━━━ Records for this task ━━━

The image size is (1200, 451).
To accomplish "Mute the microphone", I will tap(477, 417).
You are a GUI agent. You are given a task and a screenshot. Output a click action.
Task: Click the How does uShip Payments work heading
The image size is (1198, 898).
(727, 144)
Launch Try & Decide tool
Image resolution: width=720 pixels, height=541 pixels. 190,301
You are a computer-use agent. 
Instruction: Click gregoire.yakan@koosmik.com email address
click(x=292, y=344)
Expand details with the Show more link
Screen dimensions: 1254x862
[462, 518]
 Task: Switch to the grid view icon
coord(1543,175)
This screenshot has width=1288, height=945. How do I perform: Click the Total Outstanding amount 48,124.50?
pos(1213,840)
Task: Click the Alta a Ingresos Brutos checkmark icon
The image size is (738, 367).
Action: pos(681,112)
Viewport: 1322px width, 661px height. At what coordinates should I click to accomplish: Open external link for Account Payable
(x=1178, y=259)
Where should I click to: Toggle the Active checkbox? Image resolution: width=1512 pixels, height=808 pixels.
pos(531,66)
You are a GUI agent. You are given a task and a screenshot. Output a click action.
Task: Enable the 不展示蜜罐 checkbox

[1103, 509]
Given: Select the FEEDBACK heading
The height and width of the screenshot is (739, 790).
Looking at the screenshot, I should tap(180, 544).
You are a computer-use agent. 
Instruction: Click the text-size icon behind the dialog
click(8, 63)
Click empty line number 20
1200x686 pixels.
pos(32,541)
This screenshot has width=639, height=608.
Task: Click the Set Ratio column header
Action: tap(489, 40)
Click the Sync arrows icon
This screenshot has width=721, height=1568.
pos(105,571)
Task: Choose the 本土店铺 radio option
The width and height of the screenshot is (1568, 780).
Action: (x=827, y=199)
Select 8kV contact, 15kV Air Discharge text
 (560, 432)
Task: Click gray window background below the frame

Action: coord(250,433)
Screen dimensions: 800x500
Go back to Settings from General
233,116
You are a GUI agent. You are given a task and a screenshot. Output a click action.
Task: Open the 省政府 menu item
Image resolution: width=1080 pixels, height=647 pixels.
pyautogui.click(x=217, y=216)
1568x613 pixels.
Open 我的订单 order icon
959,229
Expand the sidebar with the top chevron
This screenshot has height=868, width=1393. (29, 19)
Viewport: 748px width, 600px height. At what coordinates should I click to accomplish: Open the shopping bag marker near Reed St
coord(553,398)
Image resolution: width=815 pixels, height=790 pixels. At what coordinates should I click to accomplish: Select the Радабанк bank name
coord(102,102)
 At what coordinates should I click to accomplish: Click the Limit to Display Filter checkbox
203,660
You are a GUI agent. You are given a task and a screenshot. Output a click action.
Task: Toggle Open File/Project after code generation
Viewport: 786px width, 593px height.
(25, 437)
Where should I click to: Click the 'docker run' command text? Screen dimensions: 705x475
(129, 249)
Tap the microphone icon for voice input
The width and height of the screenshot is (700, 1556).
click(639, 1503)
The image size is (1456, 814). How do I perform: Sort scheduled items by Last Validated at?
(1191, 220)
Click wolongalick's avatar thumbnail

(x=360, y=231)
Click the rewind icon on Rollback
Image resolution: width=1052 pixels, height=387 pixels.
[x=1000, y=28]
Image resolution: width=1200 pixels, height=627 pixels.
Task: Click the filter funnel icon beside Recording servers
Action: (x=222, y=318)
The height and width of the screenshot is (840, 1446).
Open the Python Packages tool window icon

━━━

Which lines above contain the string "Viewport", matching case exactly? Copy each of those lines in full.

> **Response**:
Viewport: 1322px width, 661px height. At what coordinates should I click to accomplish: Open external link for Account Payable
Viewport: 748px width, 600px height. At what coordinates should I click to accomplish: Open the shopping bag marker near Reed St
Viewport: 786px width, 593px height.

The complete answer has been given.